This book examines the adaptation of Buddhism to the Australian socio-cultural context, within the broader context of Buddhism's development in Westernized countries. The book also examines the methodological approaches currently used for studying this process and suggests a synthesis of the approaches used for studying convert and ethnic Buddhist groups. Spuler begins with an example of how Buddhism has adapted to the Australian context, illustrating both seemingly logical adaptations and incongruities. The process that has given rise to this hybridised tradition is examined, and the book provides a history of Buddhism's development. It then focuses on data gathered during field work, on the adaptation of Diamond Sangha Zen Buddhist groups in Australia, and compares this with other Western Buddhist groups, using existing models of cross-cultural acculturation. This book is timely as it provides a much-needed update on Buddhism in Australia. This information is vital for international comparative studies with Buddhism in other countries.

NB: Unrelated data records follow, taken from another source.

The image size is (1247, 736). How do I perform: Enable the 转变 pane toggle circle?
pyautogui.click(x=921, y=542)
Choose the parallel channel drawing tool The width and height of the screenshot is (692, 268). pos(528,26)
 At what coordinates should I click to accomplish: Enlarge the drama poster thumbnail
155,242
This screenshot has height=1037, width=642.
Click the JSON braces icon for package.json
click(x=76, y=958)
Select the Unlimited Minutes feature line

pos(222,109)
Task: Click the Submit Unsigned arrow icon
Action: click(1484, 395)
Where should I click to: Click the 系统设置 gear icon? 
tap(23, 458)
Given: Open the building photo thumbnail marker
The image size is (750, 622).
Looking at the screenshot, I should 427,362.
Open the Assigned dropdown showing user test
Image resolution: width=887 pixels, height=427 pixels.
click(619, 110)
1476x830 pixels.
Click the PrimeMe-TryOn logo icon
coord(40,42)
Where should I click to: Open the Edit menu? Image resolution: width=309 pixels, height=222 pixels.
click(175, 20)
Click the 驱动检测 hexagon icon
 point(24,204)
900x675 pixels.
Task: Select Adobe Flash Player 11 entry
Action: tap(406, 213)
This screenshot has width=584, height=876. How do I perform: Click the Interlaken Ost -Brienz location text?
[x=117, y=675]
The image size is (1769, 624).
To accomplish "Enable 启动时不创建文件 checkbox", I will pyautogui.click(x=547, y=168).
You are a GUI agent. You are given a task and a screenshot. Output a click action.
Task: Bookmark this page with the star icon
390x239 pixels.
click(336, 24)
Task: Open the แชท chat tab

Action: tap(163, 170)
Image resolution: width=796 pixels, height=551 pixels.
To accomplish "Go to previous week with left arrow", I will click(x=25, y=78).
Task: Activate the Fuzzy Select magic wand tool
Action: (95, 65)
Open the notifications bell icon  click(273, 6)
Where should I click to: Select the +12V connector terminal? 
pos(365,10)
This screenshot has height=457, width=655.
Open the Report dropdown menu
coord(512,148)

It also includes previously unpublished information about the Diamond Sangha Zen Buddhist organisation, one of the largest Zen lineages in the West. Its founding teacher, Robert Aitken, is often cited as a key figure in the history of Western Zen. This book will be of interest to Buddhist practitioners and students and scholars of Buddhist studies, as well as anyone interested in processes of acculturation.
Michelle Spuler is the former editor of the Journal of Global Buddhism and has held positions at universities in USA, New Zealand and Australia.